(Recorded data)
—————
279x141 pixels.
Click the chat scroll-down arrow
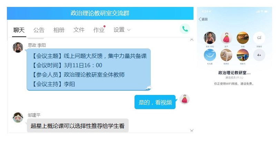pos(192,130)
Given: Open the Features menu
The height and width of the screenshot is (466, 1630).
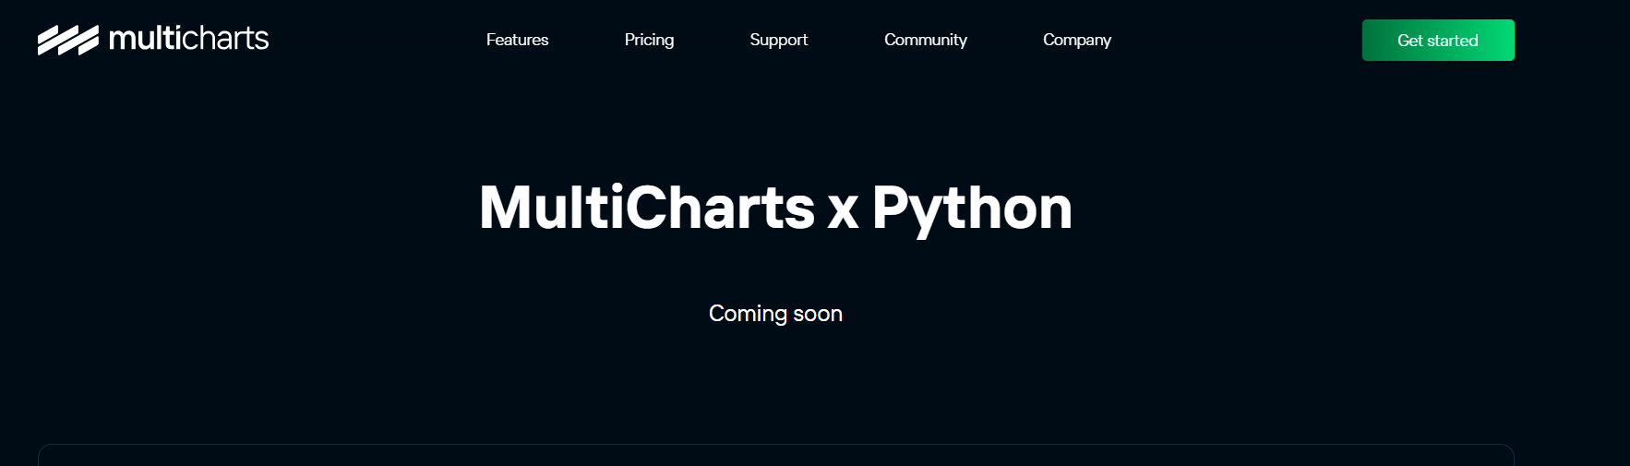Looking at the screenshot, I should [x=517, y=40].
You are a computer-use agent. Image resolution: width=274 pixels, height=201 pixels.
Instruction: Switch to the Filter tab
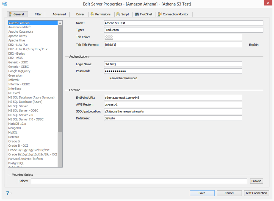click(38, 14)
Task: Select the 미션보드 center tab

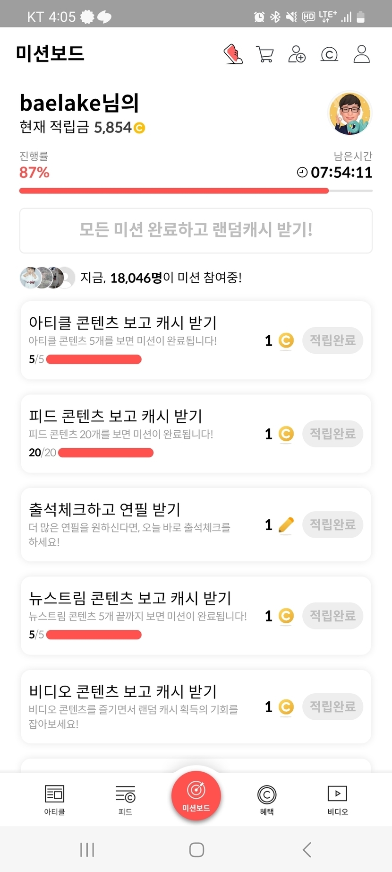Action: tap(196, 795)
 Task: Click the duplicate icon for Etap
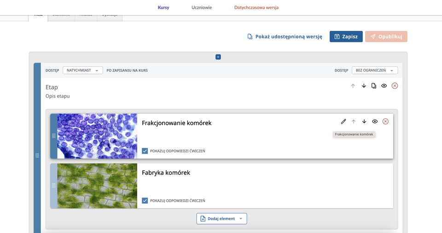point(374,86)
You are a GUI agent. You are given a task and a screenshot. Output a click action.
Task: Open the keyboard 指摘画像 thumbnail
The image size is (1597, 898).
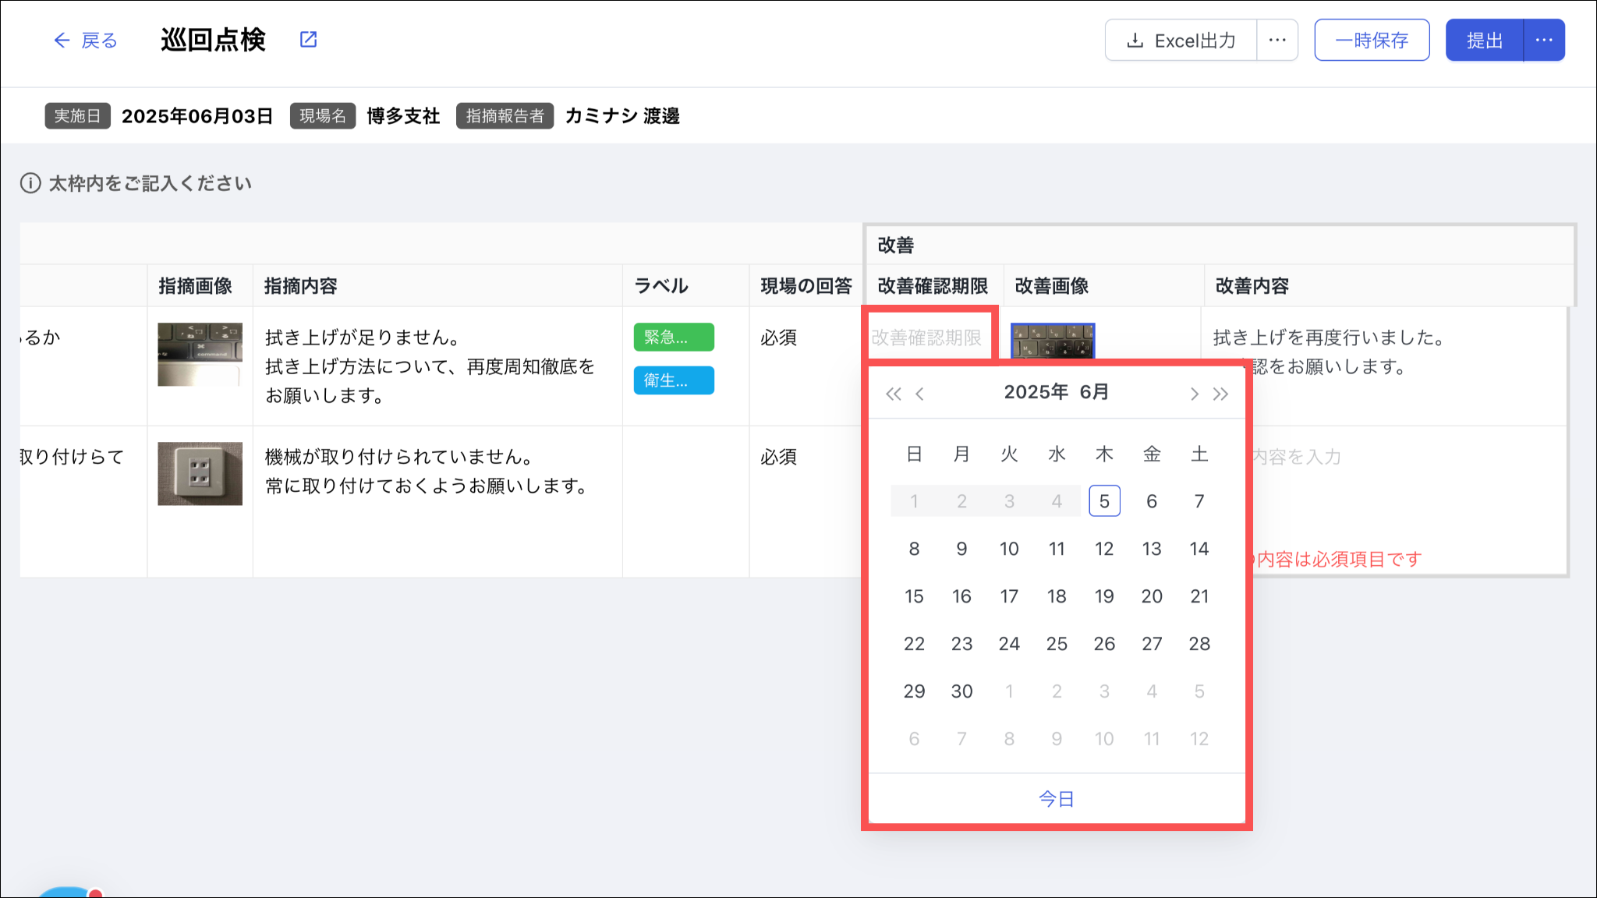tap(200, 355)
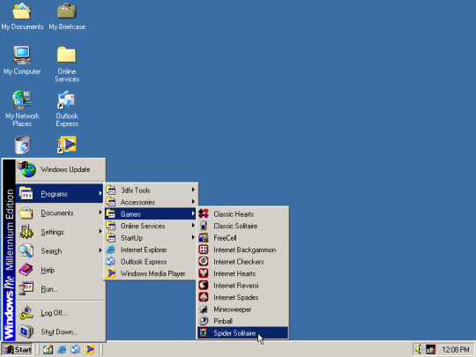This screenshot has width=476, height=357.
Task: Launch Spider Solitaire from Games menu
Action: (242, 332)
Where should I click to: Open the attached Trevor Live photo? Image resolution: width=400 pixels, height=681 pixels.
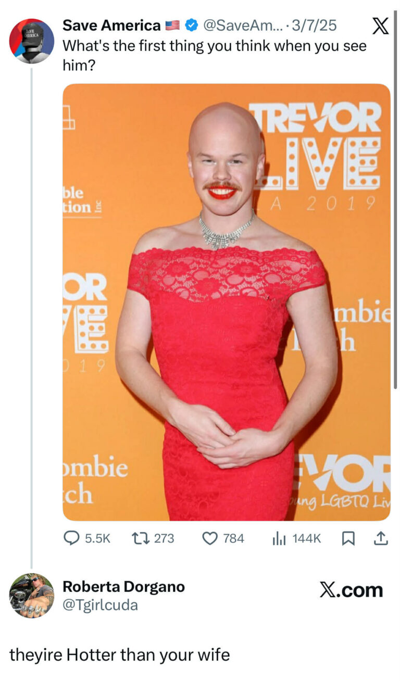coord(227,302)
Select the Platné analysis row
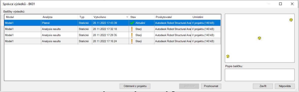Viewport: 299px width, 92px height. 112,23
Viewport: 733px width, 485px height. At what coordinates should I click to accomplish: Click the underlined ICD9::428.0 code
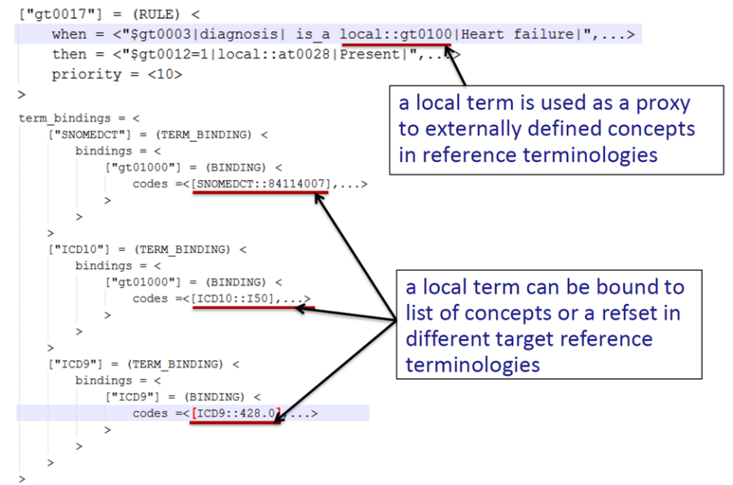click(x=238, y=413)
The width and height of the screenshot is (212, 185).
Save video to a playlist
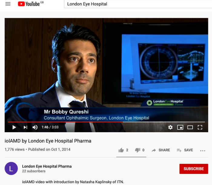coord(185,150)
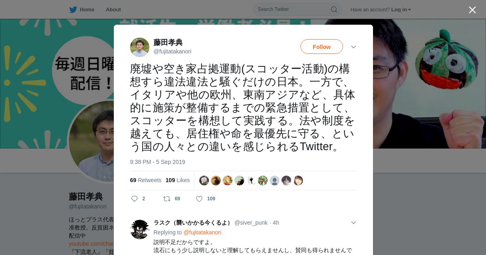Viewport: 486px width, 255px height.
Task: Expand options chevron on ラスク's reply
Action: point(353,223)
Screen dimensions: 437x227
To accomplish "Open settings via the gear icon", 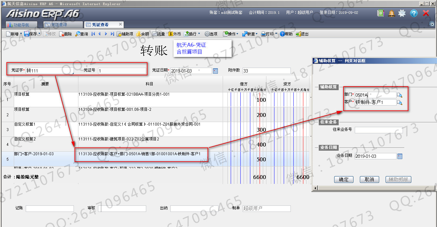I will (x=402, y=13).
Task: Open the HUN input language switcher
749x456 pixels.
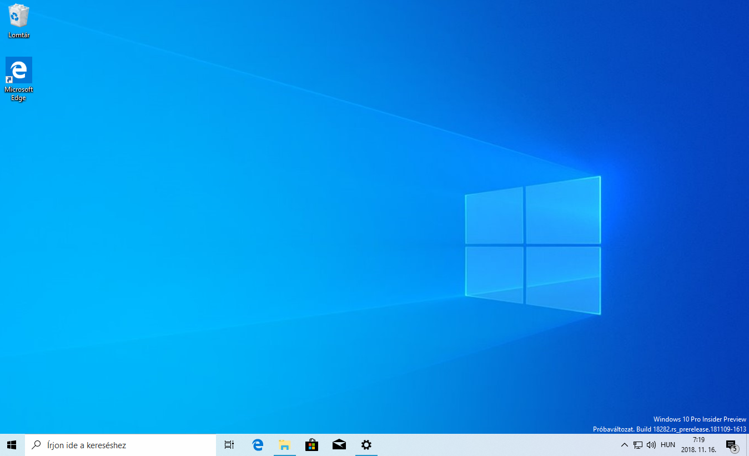Action: click(668, 445)
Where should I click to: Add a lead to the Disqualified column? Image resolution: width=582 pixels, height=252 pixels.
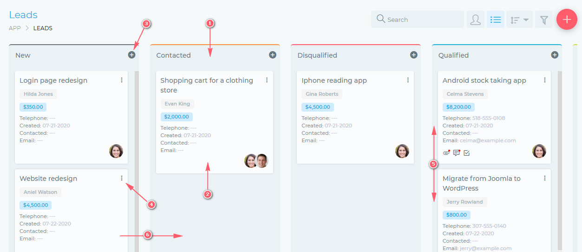click(414, 55)
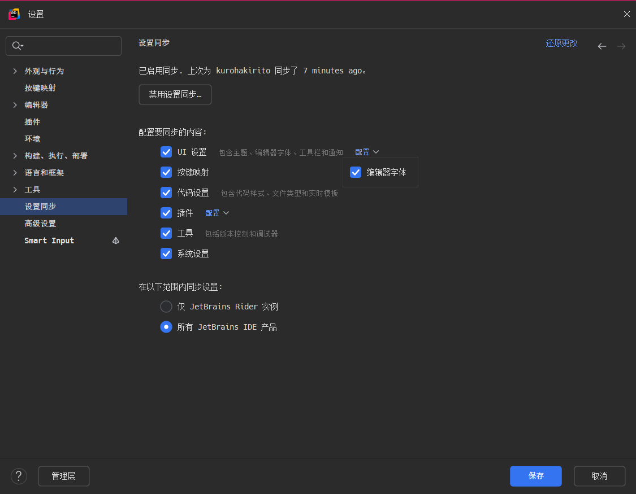Click the 还原更改 link
Viewport: 636px width, 494px height.
pyautogui.click(x=561, y=43)
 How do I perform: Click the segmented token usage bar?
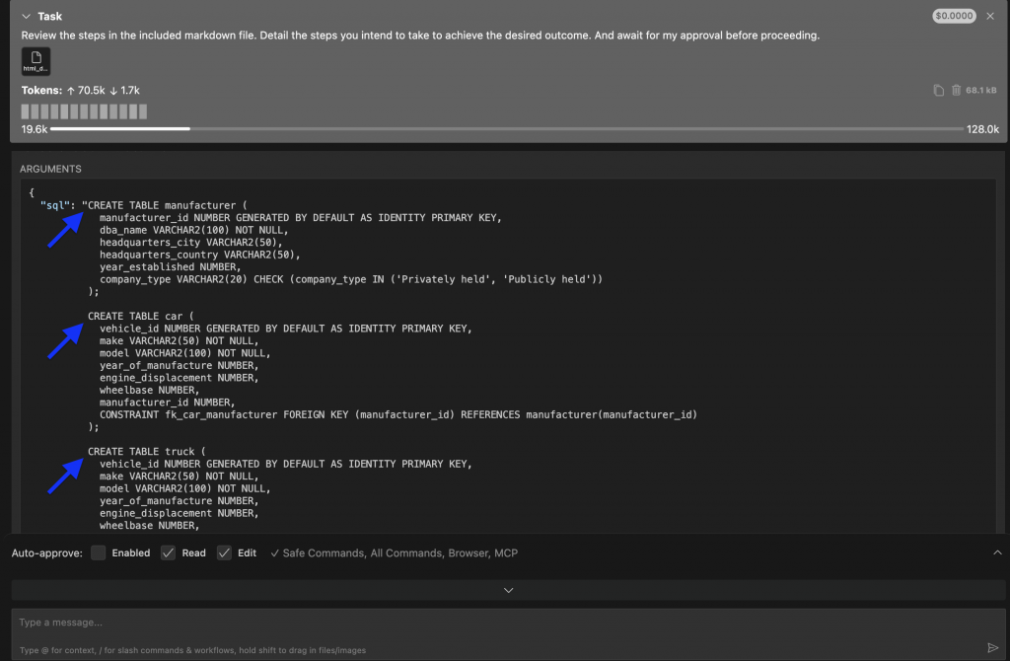[84, 111]
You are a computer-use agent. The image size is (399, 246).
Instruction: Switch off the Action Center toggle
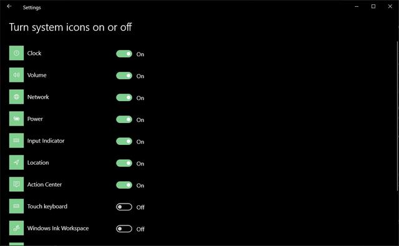[x=124, y=185]
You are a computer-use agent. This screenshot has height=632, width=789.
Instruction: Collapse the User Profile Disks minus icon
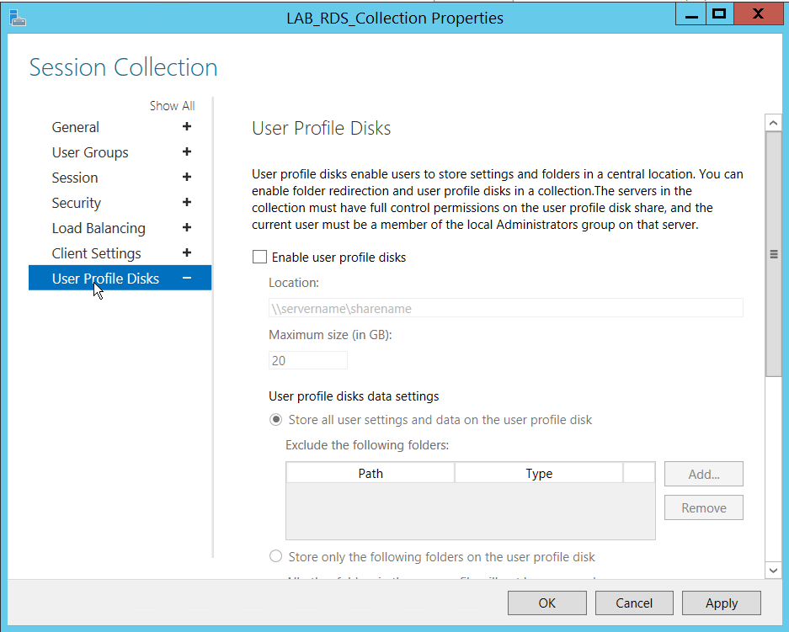[x=187, y=279]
—————
● **Your goal**: Quote the items verbatim, beginning with the line containing "You are a computer-use agent. Image" and continuing through the line containing "point(374,86)". Omit the pictures.

● **Task output**:
You are a computer-use agent. Image resolution: width=274 pixels, height=201 pixels.
Instruction: Switch to the Filter tab
click(38, 14)
Task: Select the 미션보드 center tab

Action: tap(196, 795)
 Task: Click the duplicate icon for Etap
point(374,86)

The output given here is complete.